WRITTEN REQUEST: Collect every line of the material that contains the string "input", copying each one in full.

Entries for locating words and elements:
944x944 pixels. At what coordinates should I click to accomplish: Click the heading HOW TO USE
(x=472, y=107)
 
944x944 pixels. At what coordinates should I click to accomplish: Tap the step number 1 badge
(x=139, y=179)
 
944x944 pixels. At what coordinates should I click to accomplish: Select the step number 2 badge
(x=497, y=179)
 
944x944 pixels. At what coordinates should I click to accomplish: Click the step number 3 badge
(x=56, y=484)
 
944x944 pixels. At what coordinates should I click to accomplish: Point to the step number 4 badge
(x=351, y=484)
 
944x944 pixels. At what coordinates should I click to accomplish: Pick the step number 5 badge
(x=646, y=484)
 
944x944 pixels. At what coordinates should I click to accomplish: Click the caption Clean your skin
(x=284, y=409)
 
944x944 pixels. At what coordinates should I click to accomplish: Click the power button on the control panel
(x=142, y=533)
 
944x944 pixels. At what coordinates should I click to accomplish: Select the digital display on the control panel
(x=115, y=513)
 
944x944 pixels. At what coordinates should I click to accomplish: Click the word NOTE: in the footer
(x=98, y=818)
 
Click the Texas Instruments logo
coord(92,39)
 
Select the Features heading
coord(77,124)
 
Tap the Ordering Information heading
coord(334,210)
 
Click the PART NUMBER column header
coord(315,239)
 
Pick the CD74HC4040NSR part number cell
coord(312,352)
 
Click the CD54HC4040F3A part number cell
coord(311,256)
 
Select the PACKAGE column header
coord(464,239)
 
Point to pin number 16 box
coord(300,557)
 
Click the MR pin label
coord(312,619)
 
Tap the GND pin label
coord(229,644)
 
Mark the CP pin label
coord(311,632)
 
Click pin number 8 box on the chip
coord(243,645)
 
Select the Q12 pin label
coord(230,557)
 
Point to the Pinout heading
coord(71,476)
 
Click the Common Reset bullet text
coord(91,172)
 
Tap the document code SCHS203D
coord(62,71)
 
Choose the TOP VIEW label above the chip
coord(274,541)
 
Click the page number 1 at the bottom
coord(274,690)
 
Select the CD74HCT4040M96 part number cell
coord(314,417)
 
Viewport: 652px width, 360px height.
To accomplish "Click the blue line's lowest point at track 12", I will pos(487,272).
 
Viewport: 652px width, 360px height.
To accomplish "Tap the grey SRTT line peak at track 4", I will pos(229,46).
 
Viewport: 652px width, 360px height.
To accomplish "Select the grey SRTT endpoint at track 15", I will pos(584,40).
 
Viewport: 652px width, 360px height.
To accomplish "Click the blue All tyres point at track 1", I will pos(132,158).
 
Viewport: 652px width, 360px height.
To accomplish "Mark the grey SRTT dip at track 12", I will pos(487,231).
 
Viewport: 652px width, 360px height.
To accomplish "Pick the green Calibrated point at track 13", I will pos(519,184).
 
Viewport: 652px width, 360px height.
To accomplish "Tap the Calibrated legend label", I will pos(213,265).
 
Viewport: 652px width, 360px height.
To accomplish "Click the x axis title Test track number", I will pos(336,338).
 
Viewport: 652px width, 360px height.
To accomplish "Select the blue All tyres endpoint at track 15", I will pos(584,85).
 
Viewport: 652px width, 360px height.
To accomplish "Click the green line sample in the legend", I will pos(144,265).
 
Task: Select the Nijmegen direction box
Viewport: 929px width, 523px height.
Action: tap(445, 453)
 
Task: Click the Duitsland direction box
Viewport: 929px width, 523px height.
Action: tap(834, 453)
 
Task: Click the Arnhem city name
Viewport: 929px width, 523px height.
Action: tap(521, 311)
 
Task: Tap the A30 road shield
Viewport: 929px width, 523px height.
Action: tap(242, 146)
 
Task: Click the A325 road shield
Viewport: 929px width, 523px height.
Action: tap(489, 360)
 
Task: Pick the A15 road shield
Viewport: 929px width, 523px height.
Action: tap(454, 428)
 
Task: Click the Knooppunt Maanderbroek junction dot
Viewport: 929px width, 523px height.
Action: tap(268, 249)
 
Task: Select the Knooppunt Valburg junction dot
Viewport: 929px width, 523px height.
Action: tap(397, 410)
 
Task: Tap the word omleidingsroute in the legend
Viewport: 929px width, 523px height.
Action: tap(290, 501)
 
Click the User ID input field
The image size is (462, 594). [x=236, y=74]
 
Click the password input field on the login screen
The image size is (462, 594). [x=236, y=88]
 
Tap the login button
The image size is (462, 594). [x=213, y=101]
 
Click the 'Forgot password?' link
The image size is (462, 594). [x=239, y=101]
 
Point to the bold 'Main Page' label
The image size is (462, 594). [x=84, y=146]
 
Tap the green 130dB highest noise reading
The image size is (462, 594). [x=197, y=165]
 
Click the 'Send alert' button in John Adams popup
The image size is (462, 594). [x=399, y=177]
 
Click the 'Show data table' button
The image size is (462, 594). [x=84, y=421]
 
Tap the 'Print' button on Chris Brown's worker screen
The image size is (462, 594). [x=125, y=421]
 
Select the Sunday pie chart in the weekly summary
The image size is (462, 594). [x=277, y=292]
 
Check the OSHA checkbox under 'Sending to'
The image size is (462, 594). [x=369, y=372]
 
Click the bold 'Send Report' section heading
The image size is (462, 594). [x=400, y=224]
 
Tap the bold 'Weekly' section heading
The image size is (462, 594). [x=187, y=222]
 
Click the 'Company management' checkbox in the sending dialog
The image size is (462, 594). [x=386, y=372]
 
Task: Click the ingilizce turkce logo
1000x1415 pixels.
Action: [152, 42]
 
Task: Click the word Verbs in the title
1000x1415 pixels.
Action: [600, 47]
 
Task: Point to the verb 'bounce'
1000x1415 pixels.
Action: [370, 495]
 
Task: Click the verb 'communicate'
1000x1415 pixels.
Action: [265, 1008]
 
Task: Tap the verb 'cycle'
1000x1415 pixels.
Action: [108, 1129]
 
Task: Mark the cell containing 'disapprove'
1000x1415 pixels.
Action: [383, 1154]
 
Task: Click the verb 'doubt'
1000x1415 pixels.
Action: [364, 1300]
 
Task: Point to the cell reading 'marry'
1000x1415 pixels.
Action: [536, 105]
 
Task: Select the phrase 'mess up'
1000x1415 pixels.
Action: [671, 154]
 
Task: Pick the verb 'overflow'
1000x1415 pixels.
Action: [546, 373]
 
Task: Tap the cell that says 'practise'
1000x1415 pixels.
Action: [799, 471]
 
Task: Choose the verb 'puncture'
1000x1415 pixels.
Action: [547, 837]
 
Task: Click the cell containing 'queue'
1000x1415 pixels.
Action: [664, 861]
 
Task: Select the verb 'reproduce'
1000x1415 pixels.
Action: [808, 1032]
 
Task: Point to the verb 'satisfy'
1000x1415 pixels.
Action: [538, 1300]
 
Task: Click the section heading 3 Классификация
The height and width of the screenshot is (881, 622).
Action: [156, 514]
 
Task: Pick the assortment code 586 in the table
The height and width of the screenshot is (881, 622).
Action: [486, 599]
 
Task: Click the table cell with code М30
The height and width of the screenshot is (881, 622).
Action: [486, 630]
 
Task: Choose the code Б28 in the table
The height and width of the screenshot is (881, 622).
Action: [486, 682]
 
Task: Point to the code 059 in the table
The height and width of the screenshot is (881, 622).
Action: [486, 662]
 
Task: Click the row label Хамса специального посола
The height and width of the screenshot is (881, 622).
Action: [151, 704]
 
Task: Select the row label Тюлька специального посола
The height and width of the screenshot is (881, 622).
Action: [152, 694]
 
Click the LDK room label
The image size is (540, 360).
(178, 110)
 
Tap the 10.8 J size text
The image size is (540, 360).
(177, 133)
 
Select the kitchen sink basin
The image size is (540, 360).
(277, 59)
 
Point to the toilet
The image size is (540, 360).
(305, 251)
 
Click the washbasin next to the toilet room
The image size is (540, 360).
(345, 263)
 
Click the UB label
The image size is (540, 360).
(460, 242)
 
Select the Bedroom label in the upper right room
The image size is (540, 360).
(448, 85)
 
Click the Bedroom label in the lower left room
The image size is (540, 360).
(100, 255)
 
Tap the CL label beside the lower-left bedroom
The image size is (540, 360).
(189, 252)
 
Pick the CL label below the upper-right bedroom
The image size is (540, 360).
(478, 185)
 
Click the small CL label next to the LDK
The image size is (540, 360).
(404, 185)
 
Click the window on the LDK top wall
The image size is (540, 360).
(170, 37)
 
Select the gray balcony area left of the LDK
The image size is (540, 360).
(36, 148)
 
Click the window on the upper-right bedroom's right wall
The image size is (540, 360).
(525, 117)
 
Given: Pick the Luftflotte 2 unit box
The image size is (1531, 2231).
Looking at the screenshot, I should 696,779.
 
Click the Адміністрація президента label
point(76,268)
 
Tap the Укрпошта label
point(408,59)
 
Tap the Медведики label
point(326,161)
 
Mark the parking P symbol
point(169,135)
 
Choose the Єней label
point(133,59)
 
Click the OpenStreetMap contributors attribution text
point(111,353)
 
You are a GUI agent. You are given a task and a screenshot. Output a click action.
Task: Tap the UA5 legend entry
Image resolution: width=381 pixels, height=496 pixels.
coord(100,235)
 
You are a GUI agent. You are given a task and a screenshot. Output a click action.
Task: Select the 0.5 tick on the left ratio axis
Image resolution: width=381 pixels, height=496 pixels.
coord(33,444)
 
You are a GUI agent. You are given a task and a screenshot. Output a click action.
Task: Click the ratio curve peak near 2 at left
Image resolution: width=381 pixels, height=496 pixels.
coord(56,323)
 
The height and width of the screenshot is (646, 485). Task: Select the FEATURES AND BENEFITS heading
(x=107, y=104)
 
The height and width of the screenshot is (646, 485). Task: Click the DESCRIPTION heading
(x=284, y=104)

EXERCISE RESULT:
Click the User ID input field
Click the password input field on the login screen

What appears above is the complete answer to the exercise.